* [What is required] Please retype each record exactly as it stands below.

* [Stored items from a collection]
- Opening Delimiter -
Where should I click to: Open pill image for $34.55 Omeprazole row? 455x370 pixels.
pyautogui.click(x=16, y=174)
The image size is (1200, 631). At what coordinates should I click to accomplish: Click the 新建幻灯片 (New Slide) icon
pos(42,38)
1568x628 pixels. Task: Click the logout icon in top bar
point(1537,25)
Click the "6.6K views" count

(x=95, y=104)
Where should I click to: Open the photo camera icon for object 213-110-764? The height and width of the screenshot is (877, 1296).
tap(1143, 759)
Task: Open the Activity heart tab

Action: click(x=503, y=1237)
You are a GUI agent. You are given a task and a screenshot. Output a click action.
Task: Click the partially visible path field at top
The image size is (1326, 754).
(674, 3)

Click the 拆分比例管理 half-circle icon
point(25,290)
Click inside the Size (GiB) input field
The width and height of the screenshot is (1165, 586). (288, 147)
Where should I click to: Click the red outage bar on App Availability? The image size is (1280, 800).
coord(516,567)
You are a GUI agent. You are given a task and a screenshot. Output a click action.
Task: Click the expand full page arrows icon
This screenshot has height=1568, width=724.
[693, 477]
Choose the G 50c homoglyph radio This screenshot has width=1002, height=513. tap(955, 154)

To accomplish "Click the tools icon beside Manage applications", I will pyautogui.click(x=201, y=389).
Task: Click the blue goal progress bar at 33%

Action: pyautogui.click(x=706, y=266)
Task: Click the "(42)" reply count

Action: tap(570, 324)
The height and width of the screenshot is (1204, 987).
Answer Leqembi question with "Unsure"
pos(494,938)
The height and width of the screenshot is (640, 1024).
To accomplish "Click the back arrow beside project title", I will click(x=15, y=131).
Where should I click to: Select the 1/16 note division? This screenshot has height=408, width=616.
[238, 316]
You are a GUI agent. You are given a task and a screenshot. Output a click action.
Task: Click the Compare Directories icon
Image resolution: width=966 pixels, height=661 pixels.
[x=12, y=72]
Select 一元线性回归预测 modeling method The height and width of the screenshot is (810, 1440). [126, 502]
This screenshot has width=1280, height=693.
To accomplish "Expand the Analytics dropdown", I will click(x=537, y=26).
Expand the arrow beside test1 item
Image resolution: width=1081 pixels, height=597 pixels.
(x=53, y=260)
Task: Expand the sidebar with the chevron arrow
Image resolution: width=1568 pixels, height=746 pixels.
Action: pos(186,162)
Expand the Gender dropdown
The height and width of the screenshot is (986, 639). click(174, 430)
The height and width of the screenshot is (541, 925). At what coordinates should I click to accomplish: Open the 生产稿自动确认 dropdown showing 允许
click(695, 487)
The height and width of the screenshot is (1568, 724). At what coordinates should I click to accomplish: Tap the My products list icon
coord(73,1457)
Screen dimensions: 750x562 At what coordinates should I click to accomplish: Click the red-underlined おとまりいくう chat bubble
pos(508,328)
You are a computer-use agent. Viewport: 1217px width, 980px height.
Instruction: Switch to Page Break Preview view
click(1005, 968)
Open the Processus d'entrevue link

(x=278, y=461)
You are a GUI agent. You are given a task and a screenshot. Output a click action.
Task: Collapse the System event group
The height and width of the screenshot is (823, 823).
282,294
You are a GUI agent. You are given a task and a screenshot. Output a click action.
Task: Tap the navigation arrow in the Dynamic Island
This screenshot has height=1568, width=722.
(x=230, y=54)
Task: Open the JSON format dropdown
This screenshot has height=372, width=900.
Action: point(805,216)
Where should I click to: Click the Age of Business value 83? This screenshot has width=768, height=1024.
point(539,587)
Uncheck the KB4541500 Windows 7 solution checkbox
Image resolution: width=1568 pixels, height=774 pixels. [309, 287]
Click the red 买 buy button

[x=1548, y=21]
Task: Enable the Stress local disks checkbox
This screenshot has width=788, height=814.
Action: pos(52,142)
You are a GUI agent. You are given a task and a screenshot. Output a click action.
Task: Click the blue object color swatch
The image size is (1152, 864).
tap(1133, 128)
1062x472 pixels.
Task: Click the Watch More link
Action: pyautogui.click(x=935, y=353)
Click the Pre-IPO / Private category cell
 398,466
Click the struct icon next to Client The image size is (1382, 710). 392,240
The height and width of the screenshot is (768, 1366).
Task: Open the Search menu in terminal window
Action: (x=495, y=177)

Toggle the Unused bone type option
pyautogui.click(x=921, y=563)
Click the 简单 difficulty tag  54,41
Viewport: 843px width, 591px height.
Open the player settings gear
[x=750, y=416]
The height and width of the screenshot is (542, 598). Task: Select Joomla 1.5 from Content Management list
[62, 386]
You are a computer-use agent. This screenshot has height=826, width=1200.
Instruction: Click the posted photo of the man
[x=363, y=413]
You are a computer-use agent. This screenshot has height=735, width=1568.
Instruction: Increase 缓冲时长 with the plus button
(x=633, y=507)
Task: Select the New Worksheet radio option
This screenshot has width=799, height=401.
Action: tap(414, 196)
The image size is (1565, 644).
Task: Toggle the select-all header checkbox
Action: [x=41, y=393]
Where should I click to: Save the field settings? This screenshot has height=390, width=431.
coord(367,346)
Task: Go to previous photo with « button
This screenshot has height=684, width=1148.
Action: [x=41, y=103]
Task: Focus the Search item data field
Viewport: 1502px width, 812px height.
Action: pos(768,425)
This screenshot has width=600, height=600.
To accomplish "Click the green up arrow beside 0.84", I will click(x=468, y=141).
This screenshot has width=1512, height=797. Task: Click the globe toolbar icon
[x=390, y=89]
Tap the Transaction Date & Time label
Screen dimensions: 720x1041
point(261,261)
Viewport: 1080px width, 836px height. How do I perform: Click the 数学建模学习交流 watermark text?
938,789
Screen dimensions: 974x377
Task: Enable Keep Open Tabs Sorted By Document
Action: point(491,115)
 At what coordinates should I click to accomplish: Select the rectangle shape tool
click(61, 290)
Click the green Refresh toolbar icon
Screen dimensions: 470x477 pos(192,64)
- Closing Delimiter -
* [Final answer]
Where should I click to: Open pill image for $34.55 Omeprazole row? 455x370 pixels.
pyautogui.click(x=16, y=174)
The image size is (1200, 631). At what coordinates should I click to accomplish: Click the 新建幻灯片 (New Slide) icon
pos(42,38)
1568x628 pixels. Task: Click the logout icon in top bar
point(1537,25)
Click the "6.6K views" count

(x=95, y=104)
Where should I click to: Open the photo camera icon for object 213-110-764? The height and width of the screenshot is (877, 1296).
tap(1143, 759)
Task: Open the Activity heart tab

Action: click(x=503, y=1237)
You are a GUI agent. You are given a task and a screenshot. Output a click action.
Task: Click the partially visible path field at top
The image size is (1326, 754).
(674, 3)

Click the 拆分比例管理 half-circle icon
point(25,290)
Click inside the Size (GiB) input field
The width and height of the screenshot is (1165, 586). (288, 147)
Where should I click to: Click the red outage bar on App Availability? The image size is (1280, 800).
coord(516,567)
You are a GUI agent. You are given a task and a screenshot. Output a click action.
Task: Click the expand full page arrows icon
This screenshot has height=1568, width=724.
[693, 477]
Choose the G 50c homoglyph radio This screenshot has width=1002, height=513. tap(955, 154)

To accomplish "Click the tools icon beside Manage applications", I will pyautogui.click(x=201, y=389).
Task: Click the blue goal progress bar at 33%

Action: pyautogui.click(x=706, y=266)
Task: Click the "(42)" reply count

Action: tap(570, 324)
The height and width of the screenshot is (1204, 987).
Answer Leqembi question with "Unsure"
pos(494,938)
The height and width of the screenshot is (640, 1024).
To accomplish "Click the back arrow beside project title", I will click(x=15, y=131).
Where should I click to: Select the 1/16 note division? This screenshot has height=408, width=616.
[238, 316]
You are a GUI agent. You are given a task and a screenshot. Output a click action.
Task: Click the Compare Directories icon
Image resolution: width=966 pixels, height=661 pixels.
[x=12, y=72]
Select 一元线性回归预测 modeling method The height and width of the screenshot is (810, 1440). [126, 502]
This screenshot has width=1280, height=693.
To accomplish "Expand the Analytics dropdown", I will click(x=537, y=26).
Expand the arrow beside test1 item
Image resolution: width=1081 pixels, height=597 pixels.
(x=53, y=260)
Task: Expand the sidebar with the chevron arrow
Image resolution: width=1568 pixels, height=746 pixels.
Action: pos(186,162)
Expand the Gender dropdown
The height and width of the screenshot is (986, 639). click(174, 430)
The height and width of the screenshot is (541, 925). At what coordinates should I click to accomplish: Open the 生产稿自动确认 dropdown showing 允许
click(695, 487)
The height and width of the screenshot is (1568, 724). At what coordinates should I click to accomplish: Tap the My products list icon
coord(73,1457)
Screen dimensions: 750x562 At what coordinates should I click to accomplish: Click the red-underlined おとまりいくう chat bubble
pos(508,328)
You are a computer-use agent. Viewport: 1217px width, 980px height.
Instruction: Switch to Page Break Preview view
click(1005, 968)
Open the Processus d'entrevue link

(x=278, y=461)
You are a GUI agent. You are given a task and a screenshot. Output a click action.
Task: Collapse the System event group
The height and width of the screenshot is (823, 823).
282,294
You are a GUI agent. You are given a task and a screenshot. Output a click action.
Task: Tap the navigation arrow in the Dynamic Island
This screenshot has height=1568, width=722.
(x=230, y=54)
Task: Open the JSON format dropdown
This screenshot has height=372, width=900.
Action: point(805,216)
Where should I click to: Click the Age of Business value 83? This screenshot has width=768, height=1024.
point(539,587)
Uncheck the KB4541500 Windows 7 solution checkbox
Image resolution: width=1568 pixels, height=774 pixels. [309, 287]
Click the red 买 buy button

[x=1548, y=21]
Task: Enable the Stress local disks checkbox
This screenshot has width=788, height=814.
Action: pos(52,142)
You are a GUI agent. You are given a task and a screenshot. Output a click action.
Task: Click the blue object color swatch
The image size is (1152, 864).
tap(1133, 128)
1062x472 pixels.
Task: Click the Watch More link
Action: pyautogui.click(x=935, y=353)
Click the Pre-IPO / Private category cell
 398,466
Click the struct icon next to Client The image size is (1382, 710). 392,240
The height and width of the screenshot is (768, 1366).
Task: Open the Search menu in terminal window
Action: (x=495, y=177)

Toggle the Unused bone type option
pyautogui.click(x=921, y=563)
Click the 简单 difficulty tag  54,41
Viewport: 843px width, 591px height.
Open the player settings gear
[x=750, y=416]
The height and width of the screenshot is (542, 598). Task: Select Joomla 1.5 from Content Management list
[62, 386]
You are a computer-use agent. This screenshot has height=826, width=1200.
Instruction: Click the posted photo of the man
[x=363, y=413]
You are a computer-use agent. This screenshot has height=735, width=1568.
Instruction: Increase 缓冲时长 with the plus button
(x=633, y=507)
Task: Select the New Worksheet radio option
This screenshot has width=799, height=401.
Action: tap(414, 196)
The image size is (1565, 644).
Task: Toggle the select-all header checkbox
Action: [x=41, y=393]
Where should I click to: Save the field settings? This screenshot has height=390, width=431.
coord(367,346)
Task: Go to previous photo with « button
This screenshot has height=684, width=1148.
Action: [x=41, y=103]
Task: Focus the Search item data field
Viewport: 1502px width, 812px height.
Action: pos(768,425)
This screenshot has width=600, height=600.
To accomplish "Click the green up arrow beside 0.84", I will click(x=468, y=141).
This screenshot has width=1512, height=797. Task: Click the globe toolbar icon
[x=390, y=89]
Tap the Transaction Date & Time label
Screen dimensions: 720x1041
point(261,261)
Viewport: 1080px width, 836px height. How do I perform: Click the 数学建模学习交流 watermark text?
938,789
Screen dimensions: 974x377
Task: Enable Keep Open Tabs Sorted By Document
Action: point(491,115)
 At what coordinates should I click to accomplish: Select the rectangle shape tool
click(61, 290)
Click the green Refresh toolbar icon
Screen dimensions: 470x477 pos(192,64)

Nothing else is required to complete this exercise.